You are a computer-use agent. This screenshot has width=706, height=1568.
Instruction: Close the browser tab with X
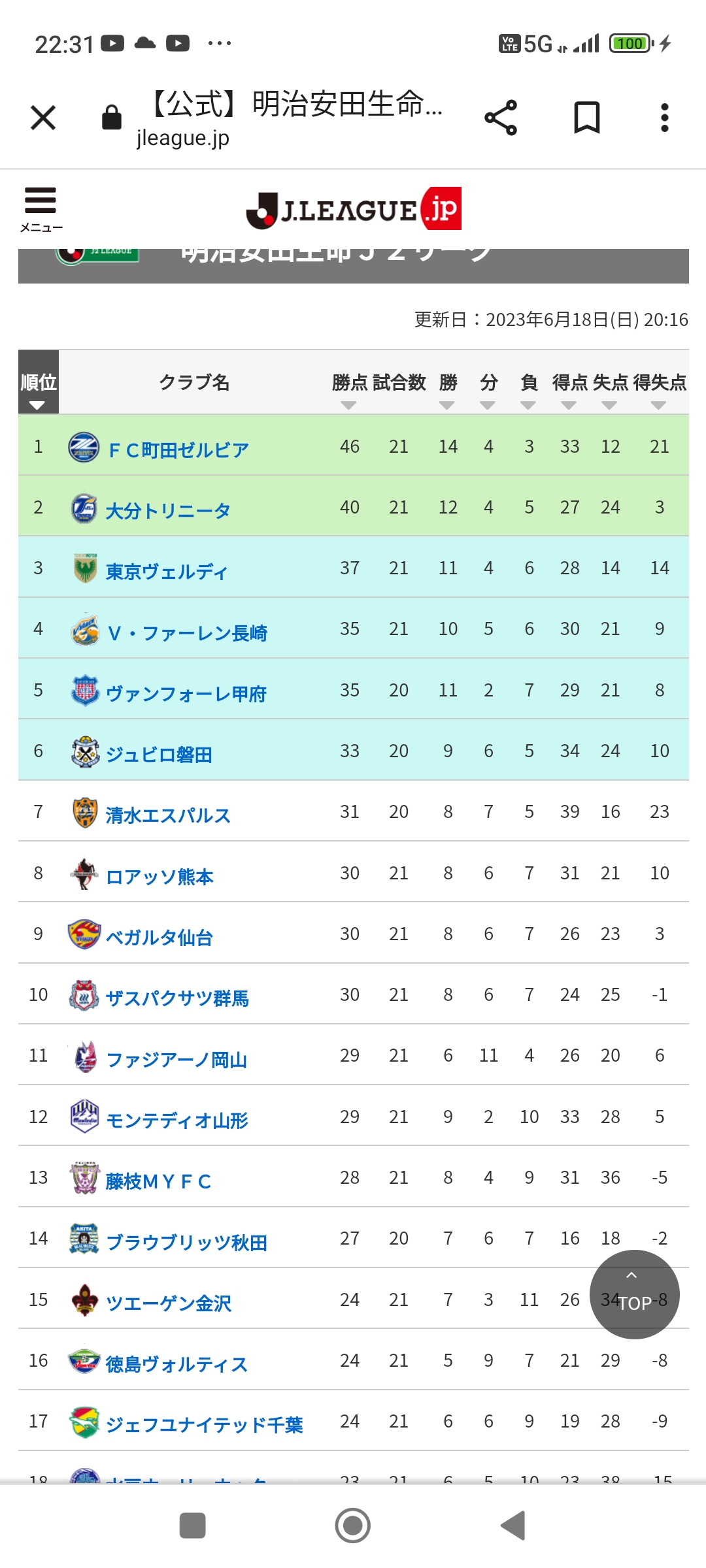coord(43,118)
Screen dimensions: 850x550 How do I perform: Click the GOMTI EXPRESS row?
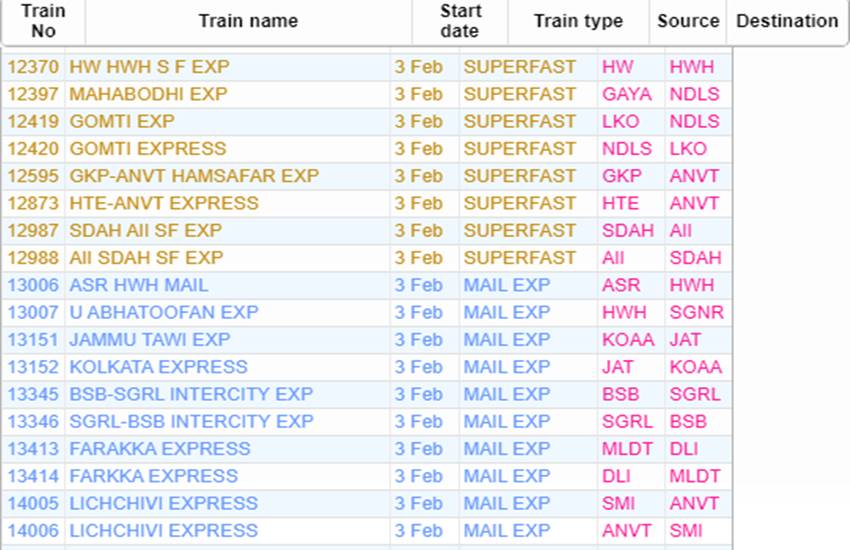click(148, 149)
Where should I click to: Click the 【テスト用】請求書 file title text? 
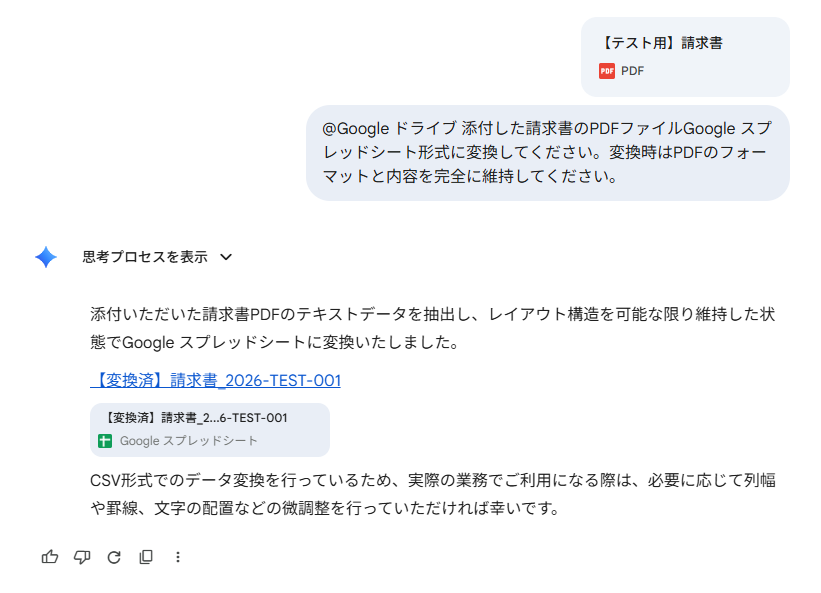point(661,43)
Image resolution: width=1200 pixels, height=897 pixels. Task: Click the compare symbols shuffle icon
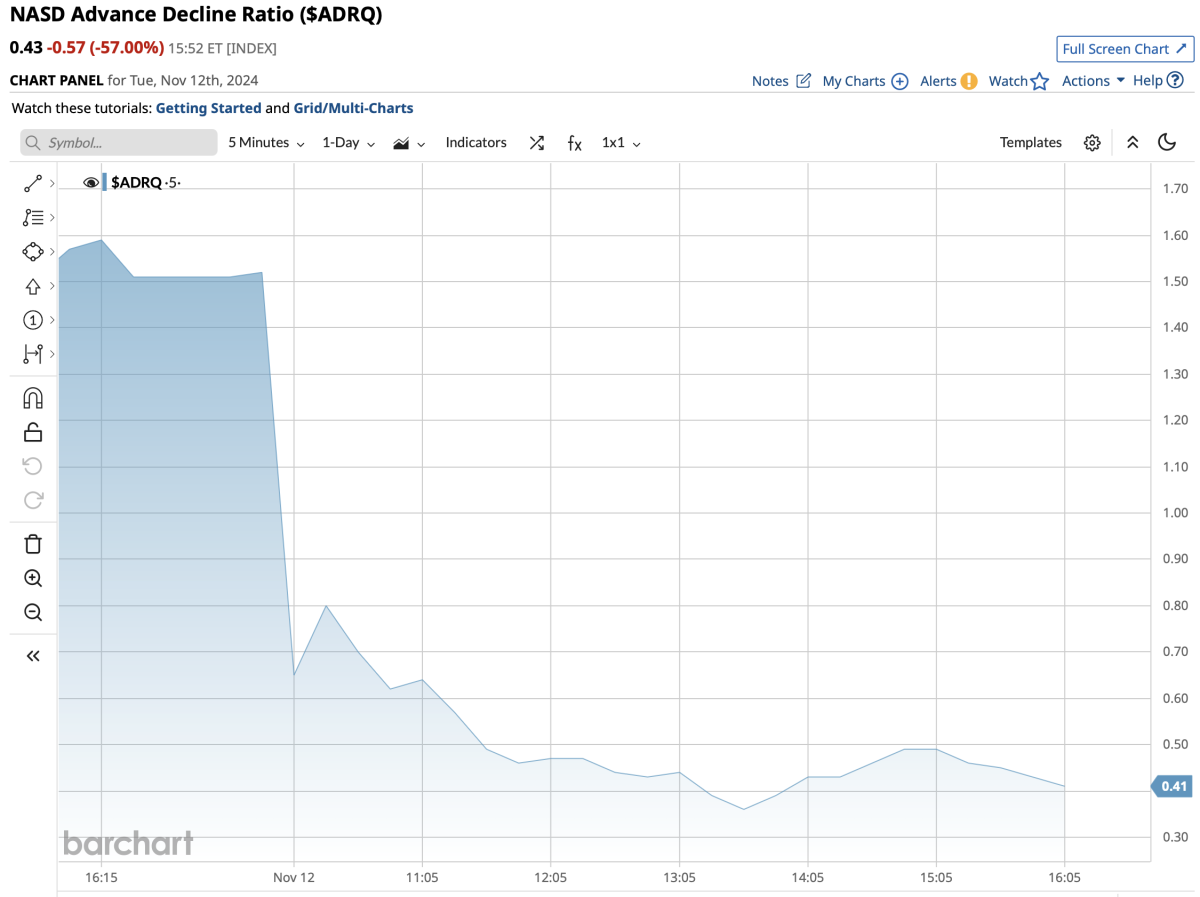click(537, 143)
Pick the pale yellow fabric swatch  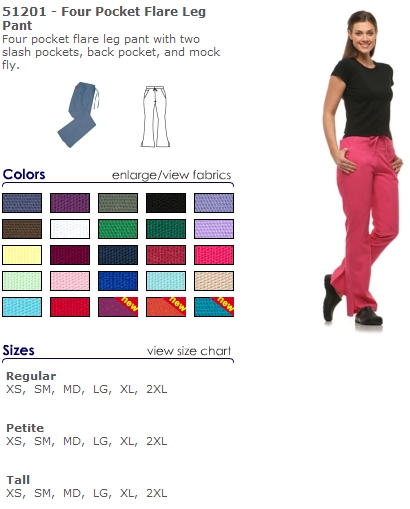pos(22,255)
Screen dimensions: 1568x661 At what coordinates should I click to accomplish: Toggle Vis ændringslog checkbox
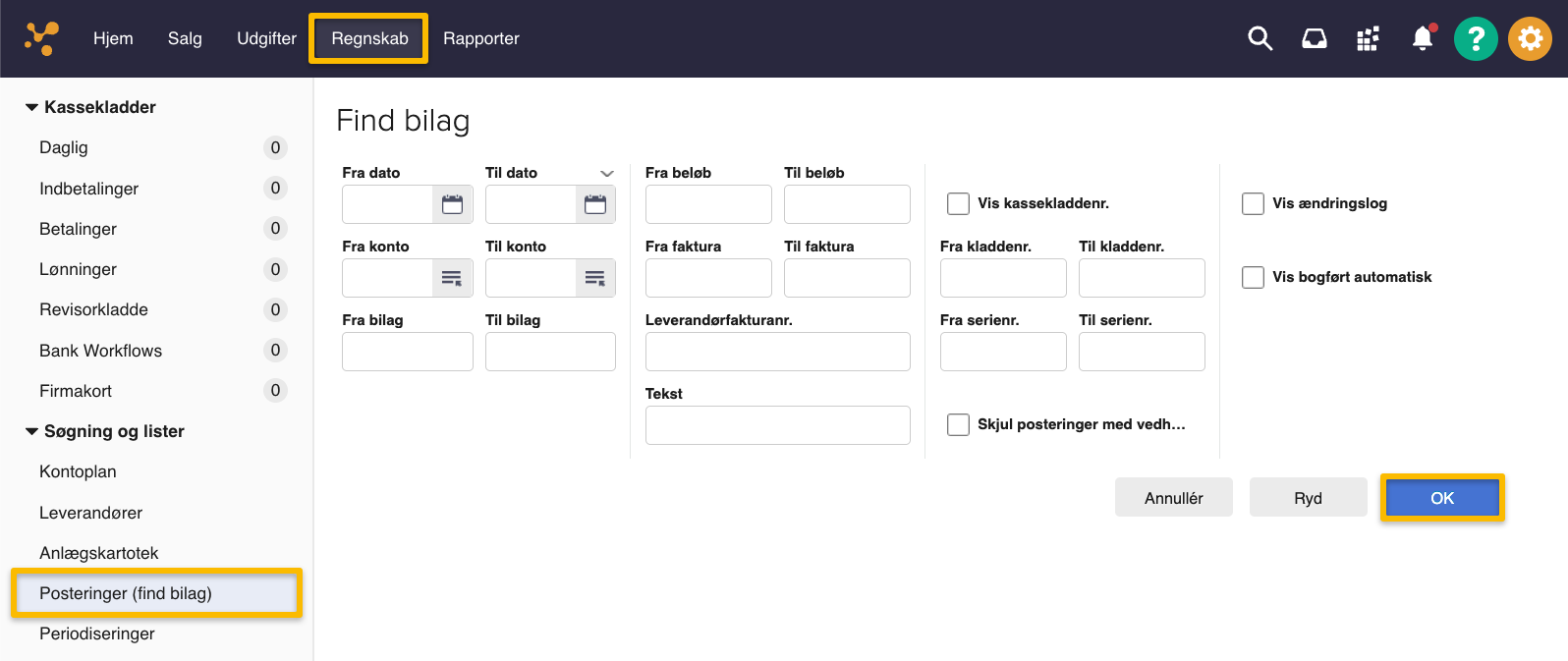coord(1253,203)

**GOAL OF THE EXERCISE**
Reproduce the lines above, exactly and exclusively, from the line containing "Screen dimensions: 1568x661" down to the last line, both included; pictures are not part of the copy.

**THE ANSWER**
Screen dimensions: 1568x661 At what coordinates should I click to accomplish: Toggle Vis ændringslog checkbox
coord(1253,203)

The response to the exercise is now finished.